南は紺碧の太平洋に向かい、北は緑濃い山々を背負う高知県芸西村。
のどかな田園地帯が広がるこの村が、最近、絶景好きな人々に人気上昇中だといいます。
多くの人が目指す先は、海に向かう崖の上にあるレストラン。
そこには見たこともない、圧倒的な眺望が待っていました。
南は紺碧の太平洋に向かい、北は緑濃い山々を背負う高知県芸西村。
のどかな田園地帯が広がるこの村が、最近、絶景好きな人々に人気上昇中だといいます。
多くの人が目指す先は、海に向かう崖の上にあるレストラン。
そこには見たこともない、圧倒的な眺望が待っていました。
芸西村が誇る一番の名所は、高知県指定の名勝で、「白砂青松100選」にも選ばれている「琴ヶ浜」。東西約4kmにわたって広がる砂浜で、打ち返す波音が琴の調べを思わせることから、この風雅な名が付けられたといわれています。展望台に登ると、東は室戸岬から、西は坂本龍馬像の立つ桂浜まで一望。波が奏でる音色と鳥のさえずりをBGMに、雄大な風景をたっぷり味わうことができます。

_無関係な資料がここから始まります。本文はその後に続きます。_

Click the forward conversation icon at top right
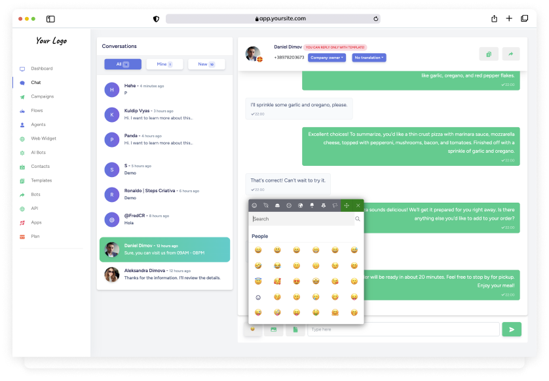 (x=510, y=53)
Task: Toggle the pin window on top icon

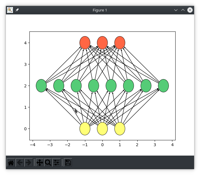Action: tap(17, 10)
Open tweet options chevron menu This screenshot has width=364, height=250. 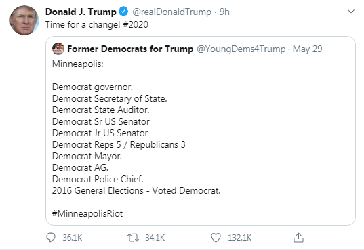click(x=350, y=11)
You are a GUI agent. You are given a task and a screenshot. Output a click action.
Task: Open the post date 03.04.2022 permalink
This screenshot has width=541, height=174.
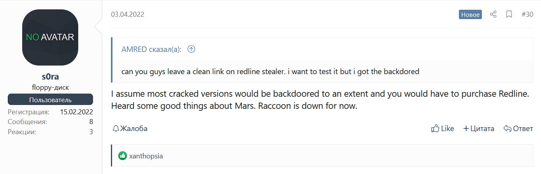click(x=128, y=14)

琴ヶ浜には龍馬の妻、お龍と妹の君江の銅像も立っています。お龍は龍馬の暗殺後、明治元年(1868)から1年間、君江の嫁ぎ先であるこの地で暮らしていたとのこと。桂浜に向かって手を振るお龍の銅像には、どこか切なげな風情がありました。
〈上〉玉砂利の浜がワイドに広がる琴ヶ浜。イベント用の野外ステージもある 〈左下〉お龍君江姉妹像。お龍はこの地にいる間、龍馬のことを語らない日は1日もなかったという 〈右下〉夕景や月見の名所としても知られる
琴ヶ浜を満喫した後、すぐ近くにある「琴ヶ浜かっぱ市」を訪ねました。芸西村の特産品なら何でも揃う直販市で、村ならではのみやげを買い求めるのに最適です。店の前には、芸西村のキャラクターであるかっぱと、盛んに栽培されているナスを擬人化したオブジェが立っています。旅の思い出に、一緒に記念撮影をするのも楽しいでしょう。
芸西村や近くの市町村の常連さんはもちろん、県東部を訪れた観光客も多く立ち寄るかっぱ市。小ぢんまりとした直販所ながら、訪れる客は相当多いというので、商品がたくさん揃っている午前中の早い時間に訪ねるのがよさそうです。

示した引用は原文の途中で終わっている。